▶ [Brief A]
Rewrite the research report excerpt from "Agricultural Research Service" up to and including "for healthier beef.", replacing "viability" with "profitability".
▶ [Brief B]
According to the research report excerpt, where was the soil for the greenhouse evaluations collected?
▶ [Brief C]
Continue the research report excerpt from its final sentence onward.

* begin Text excerpt *

Agricultural Research Service


Location: Northern Great Plains Research Laboratory

2013 Annual Report

1a.Objectives (from AD-416):
Specific objectives of this research include: Objective 1. Provide management guidelines to improve the conservation and enhancement of agroecosystem function and structure in grasslands of the NGP. Objective 2. Improve the viability of cattle production on the NGP by providing management strategies that increase the efficiency of forage utilization. Objective 3. Develop methods to alter the composition of beef so that it better meets the emerging market demand for healthier beef.

1b.Approach (from AD-416):
An automated rainout shelter will be used to simulate drought conditions and test if early-season water stress and (or) defoliation following water stress will have greater impact on productivity of switchgrass or western wheatgrass or on mixtures of western wheatgrass and alfalfa. The influence of soil attributes on growth characteristics of perennial grasses will be determined with greenhouse evaluations using soil collected under native vegetation and under severely weed invaded plant communities at four sites between Mandan, ND and Pierre, SD. Field-based estimates of the greenhouse gases carbon dioxide and nitrous oxide will be used to determine if soil emissions of nitrous oxide offset carbon uptake by moderately grazed mixed-grass prairie. Satellite-based estimates of plant canopy carbon:nitrogen ratio will be determined for five native rangeland pastures and these estimates will be used to determine if they can be used to estimate forage quality for pastures on the northern Great Plains. Trials with cattle will be conducted to determine if grazing higher quality forages with supplemental flaxseed and (or) forages containing condensed tannin will result in reduced methane emissions per unit of beef produced and greater economic returns. Other trials with cattle will be conducted to determine if omega-3 fatty acid levels in beef can be raised substantially if fattening yearlings are fed flaxseed or flaxseed oil that is treated to protect the alpha-linolenic acid in it from hydrogenation by ruminal microbes.

* end Text excerpt *
* begin Extracted entries *

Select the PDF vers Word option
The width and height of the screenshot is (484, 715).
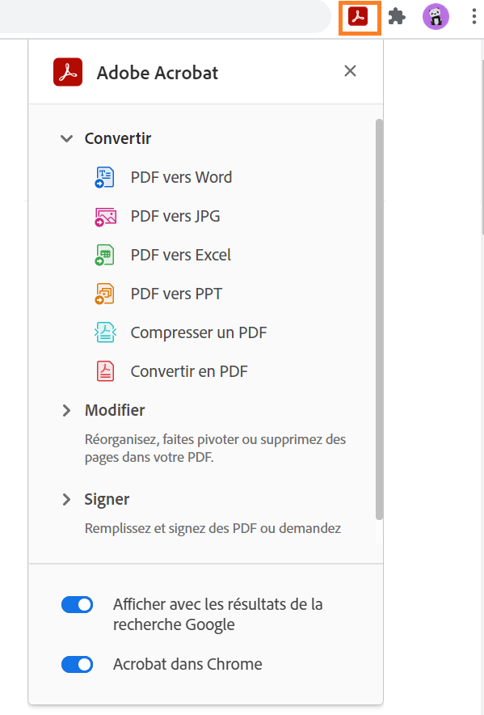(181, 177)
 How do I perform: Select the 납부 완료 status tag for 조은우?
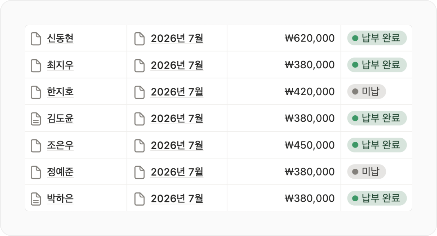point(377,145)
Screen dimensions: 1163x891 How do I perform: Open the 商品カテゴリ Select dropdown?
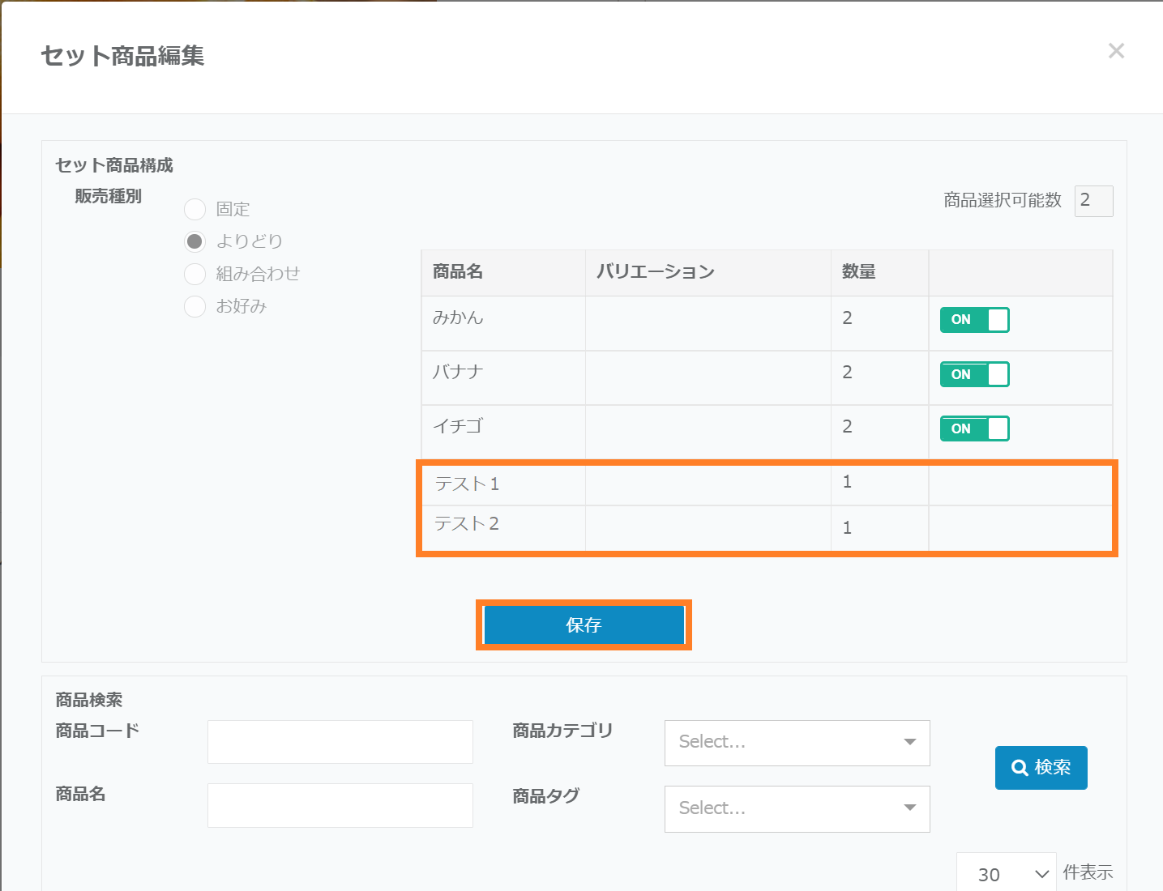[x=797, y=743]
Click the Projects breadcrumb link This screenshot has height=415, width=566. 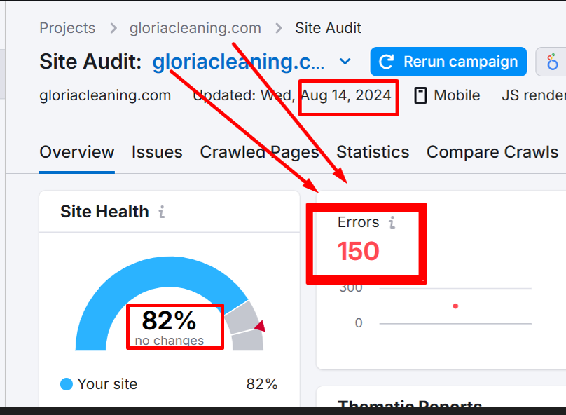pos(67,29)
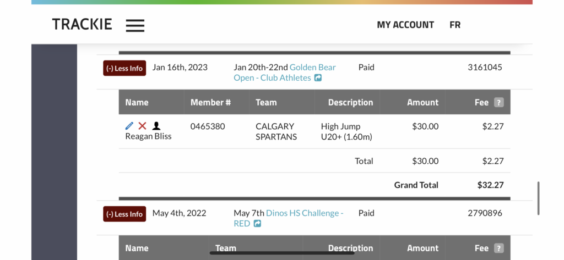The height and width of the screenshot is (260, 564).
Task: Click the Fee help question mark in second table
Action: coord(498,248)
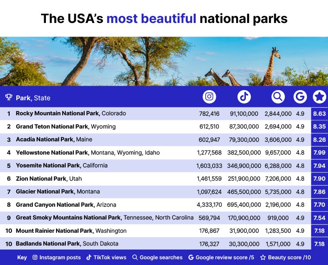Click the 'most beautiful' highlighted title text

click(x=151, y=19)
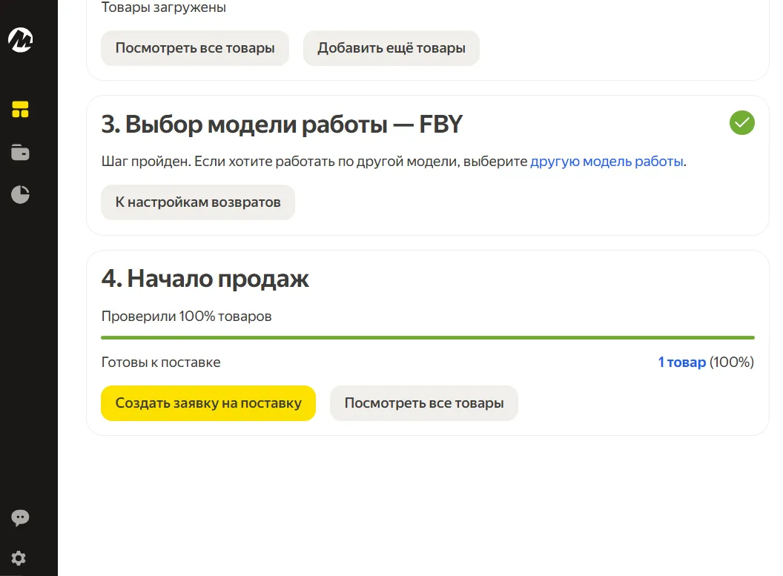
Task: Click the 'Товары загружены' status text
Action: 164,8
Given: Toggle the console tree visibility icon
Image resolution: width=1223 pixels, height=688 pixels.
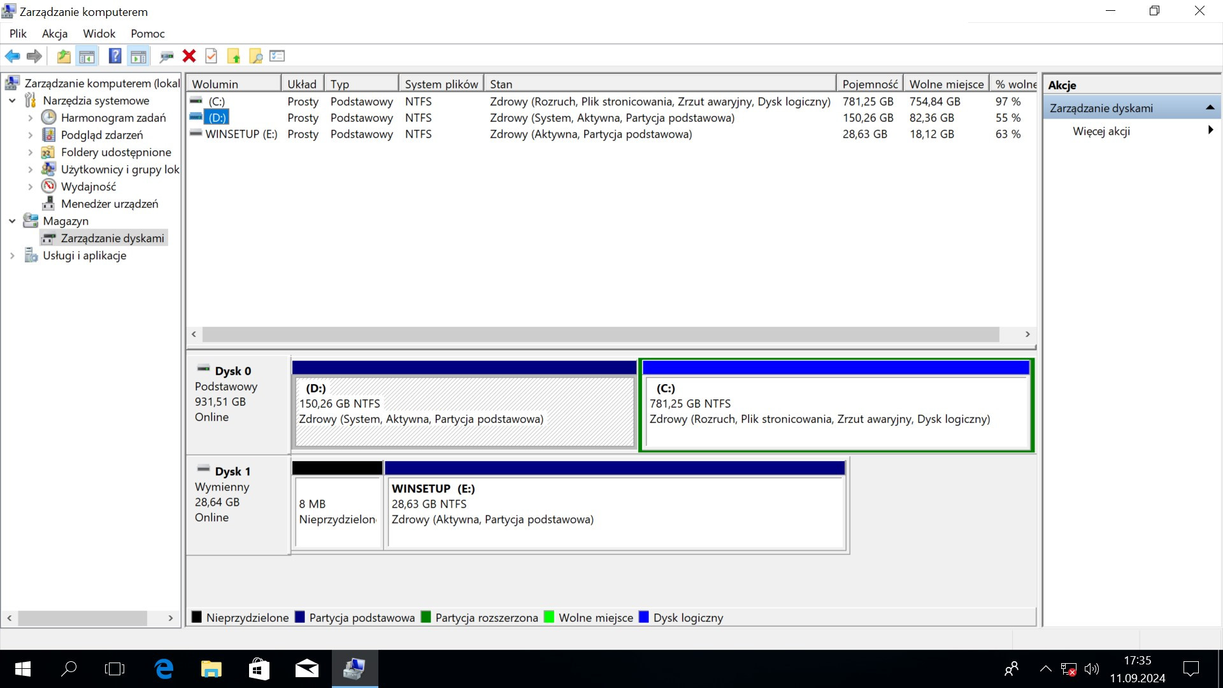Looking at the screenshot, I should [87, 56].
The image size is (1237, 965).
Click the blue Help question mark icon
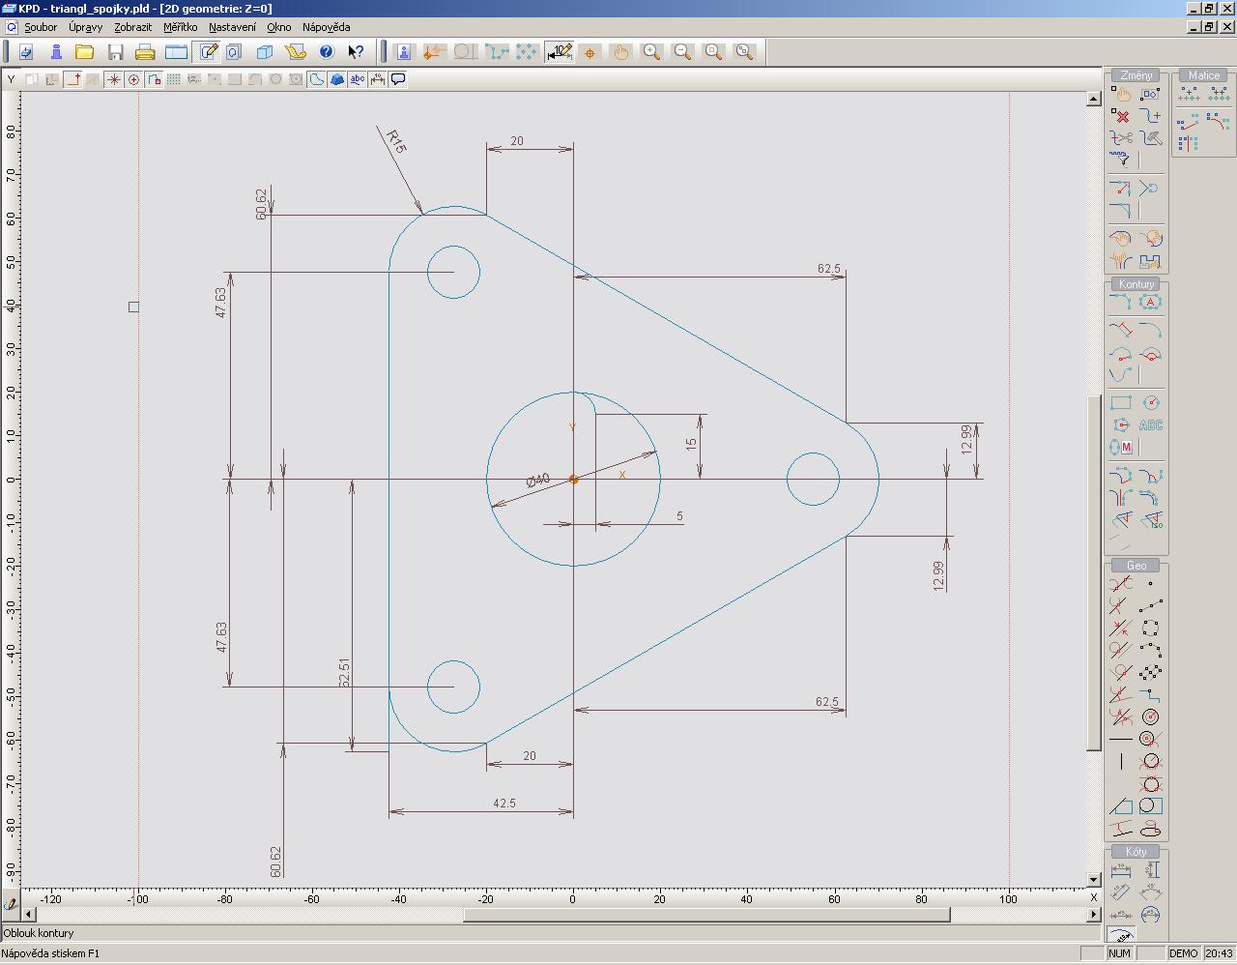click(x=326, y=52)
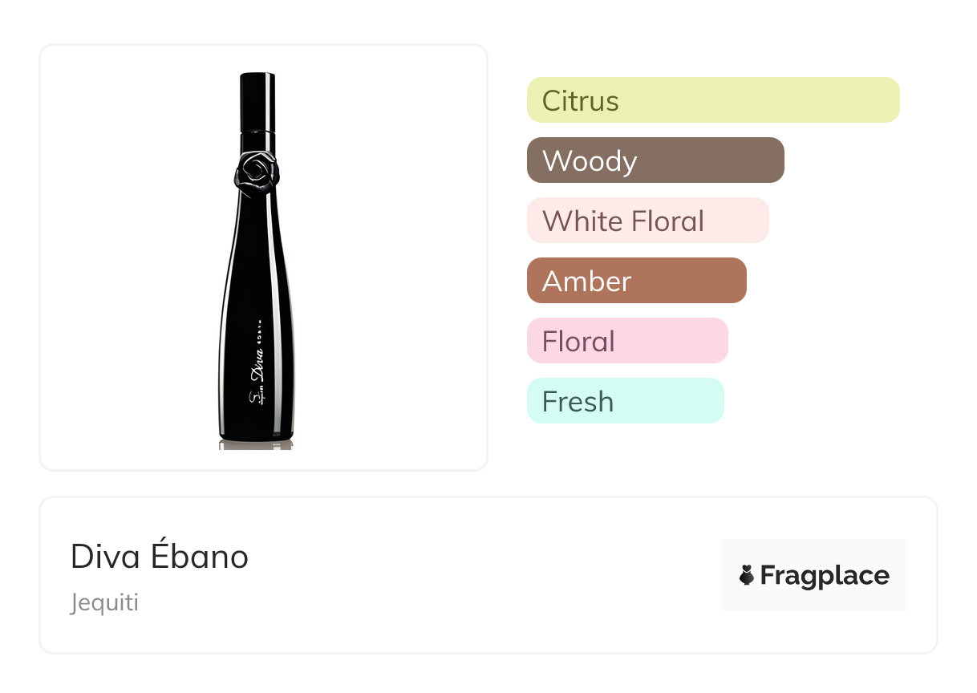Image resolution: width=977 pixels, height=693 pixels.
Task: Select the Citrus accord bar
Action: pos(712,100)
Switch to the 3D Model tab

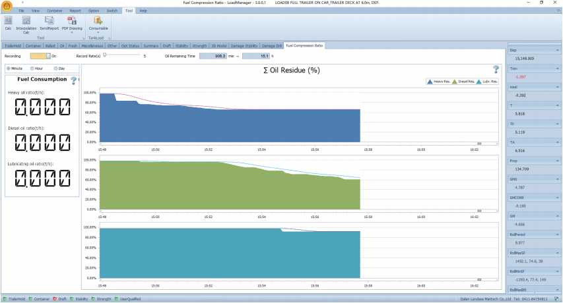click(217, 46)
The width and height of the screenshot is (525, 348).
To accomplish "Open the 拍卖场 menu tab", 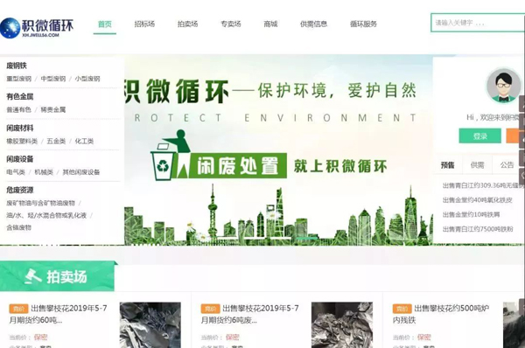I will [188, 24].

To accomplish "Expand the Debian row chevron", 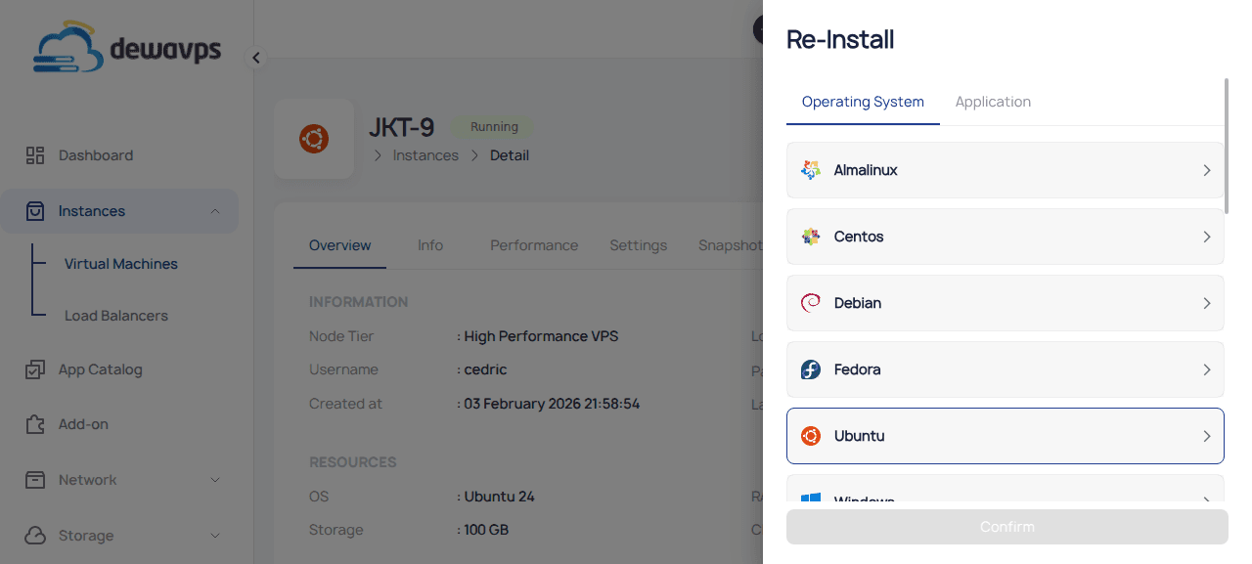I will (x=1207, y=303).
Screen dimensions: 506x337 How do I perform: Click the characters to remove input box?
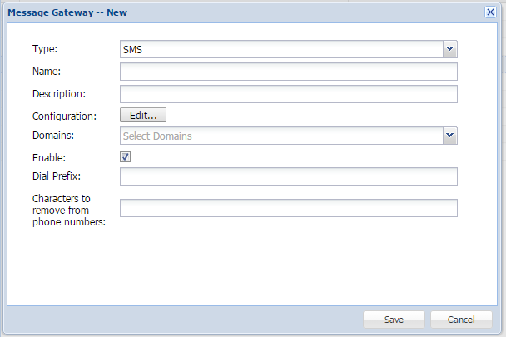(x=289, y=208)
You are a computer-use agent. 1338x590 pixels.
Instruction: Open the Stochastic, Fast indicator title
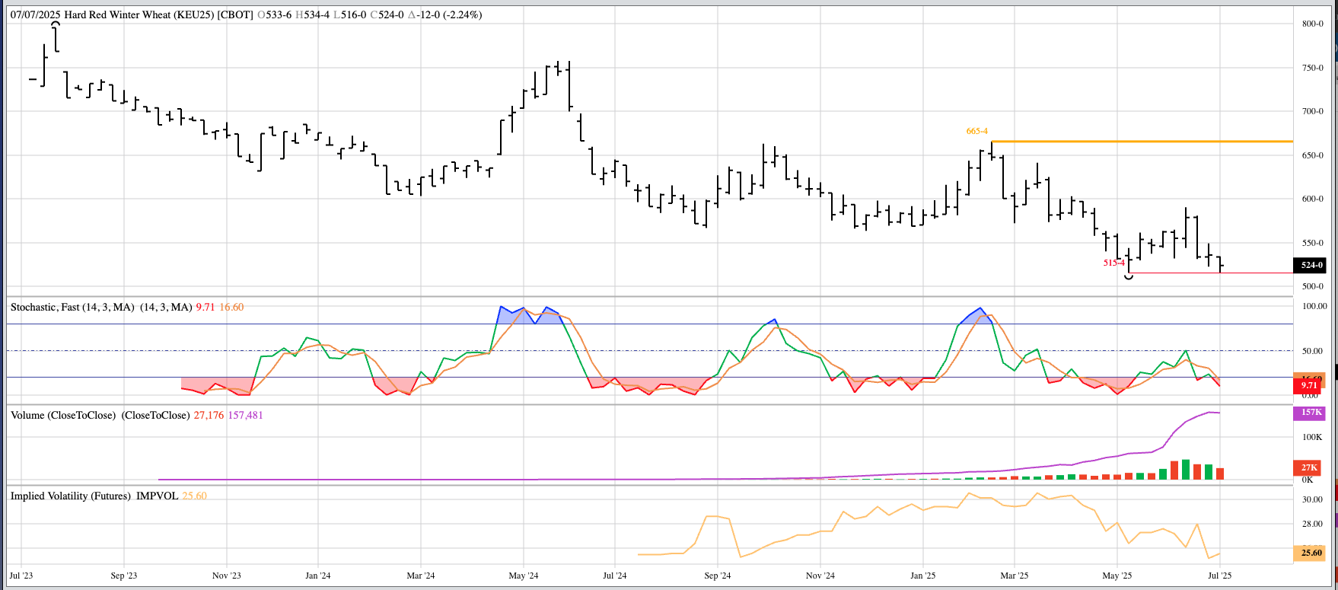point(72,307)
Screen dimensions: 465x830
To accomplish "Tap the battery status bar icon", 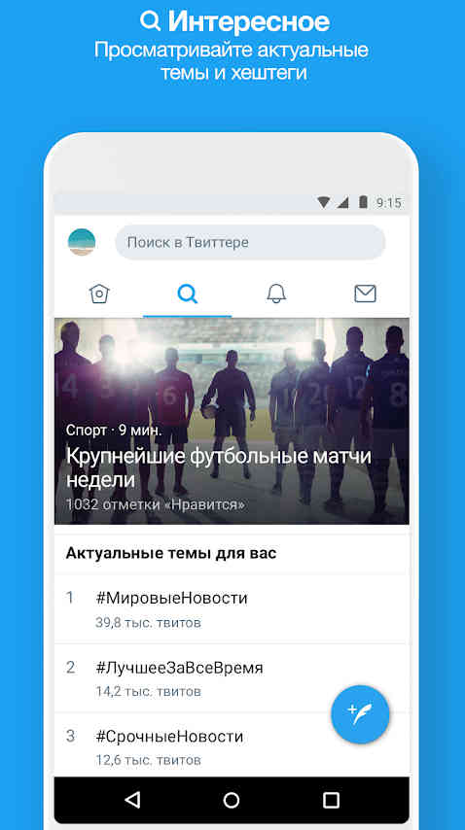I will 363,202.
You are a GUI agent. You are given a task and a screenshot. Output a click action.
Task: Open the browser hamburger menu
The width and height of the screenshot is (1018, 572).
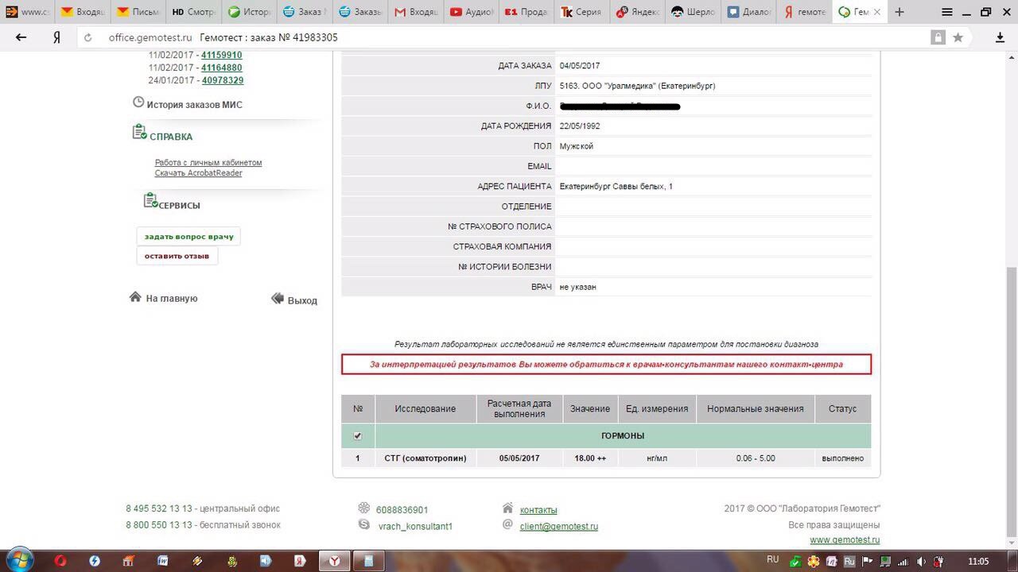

* end Extracted entries *

▶ [Answer A]
Agricultural Research Service


Location: Northern Great Plains Research Laboratory

2013 Annual Report

1a.Objectives (from AD-416):
Specific objectives of this research include: Objective 1. Provide management guidelines to improve the conservation and enhancement of agroecosystem function and structure in grasslands of the NGP. Objective 2. Improve the profitability of cattle production on the NGP by providing management strategies that increase the efficiency of forage utilization. Objective 3. Develop methods to alter the composition of beef so that it better meets the emerging market demand for healthier beef.

▶ [Answer B]
It was collected at four sites between Mandan, ND and Pierre, SD.

▶ [Answer C]
3.Progress Report:
Objective 1 of this project was to provide management guidelines to improve the conservation and enhancement of agroecosystem function and structure in grasslands of the northern Great Plains. Under this objective, research was completed for sub-objectives 1.1, 1.2 and 1.3 and manuscripts and outreach material were published. Objective 2 of this project was to improve the viability of cattle production on the northern Great Plains by providing management strategies that increase the efficiency of forage utilization. Within this objective, research was conducted for sub-objective 2.3 and a manuscript was submitted for publication and accepted. Lastly, Objective 3 was to develop methods to alter the composition of beef so that it better meets the emerging market demand for healthier beef, and within this objective, sub-objective 3.1 was completed and a manuscript was published.

1. Switchgrass water use efficiency. Agricultural use of water has become a great concern in western parts of the Great Plains, especially regarding effects of bioenergy crop production on water quality and quantity. ARS scientists at Mandan, ND compared the water use efficiency and soil water deficits for switchgrass (a bioenergy grass), western wheatgrass and a western wheatgrass-alfalfa mixture (two common forage crops). Water use efficiency was strongly influenced by biomass production and the high productivity of switchgrass resulted in the highest water use efficiency. The water use efficiency of switchgrass was nearly 4 to 5 times that of western wheatgrass, which had water use efficiency that was much more variable. Although switchgrass had the highest water use efficiency, it also had the greatest soil water deficit. This research suggests that switchgrass is a productive bioenergy crop for the drier areas of the northern Great Plains but its greater depletion of soil water may be an issue in a multi-year drought or if switchgrass is used in annual crop rotation.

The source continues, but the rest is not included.